◆ **What the exercise asks**
Reproduce each of the following items word for word.
━━━━━ Given information
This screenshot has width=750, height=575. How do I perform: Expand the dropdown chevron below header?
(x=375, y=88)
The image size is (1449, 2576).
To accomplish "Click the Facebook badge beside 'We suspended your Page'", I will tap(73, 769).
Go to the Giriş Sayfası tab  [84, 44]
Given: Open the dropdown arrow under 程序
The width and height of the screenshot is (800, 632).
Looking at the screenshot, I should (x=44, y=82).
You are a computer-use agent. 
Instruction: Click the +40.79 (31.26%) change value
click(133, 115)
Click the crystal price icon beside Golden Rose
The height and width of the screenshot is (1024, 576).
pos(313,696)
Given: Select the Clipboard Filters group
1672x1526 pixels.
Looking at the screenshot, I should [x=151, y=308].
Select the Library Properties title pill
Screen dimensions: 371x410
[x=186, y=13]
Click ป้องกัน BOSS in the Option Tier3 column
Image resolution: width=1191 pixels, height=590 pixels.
━━━━━━━━━━
◆ **Output for this exercise**
This screenshot has width=750, height=575. How do I perform: Expand the dropdown chevron below header?
(x=375, y=88)
The image size is (1449, 2576).
To accomplish "Click the Facebook badge beside 'We suspended your Page'", I will tap(73, 769).
Go to the Giriş Sayfası tab  [84, 44]
Given: Open the dropdown arrow under 程序
The width and height of the screenshot is (800, 632).
Looking at the screenshot, I should (x=44, y=82).
You are a computer-use agent. 
Instruction: Click the +40.79 (31.26%) change value
click(133, 115)
Click the crystal price icon beside Golden Rose
The height and width of the screenshot is (1024, 576).
pos(313,696)
Given: Select the Clipboard Filters group
1672x1526 pixels.
Looking at the screenshot, I should [x=151, y=308].
Select the Library Properties title pill
Screen dimensions: 371x410
[x=186, y=13]
Click ป้องกัน BOSS in the Option Tier3 column
Image resolution: width=1191 pixels, height=590 pixels.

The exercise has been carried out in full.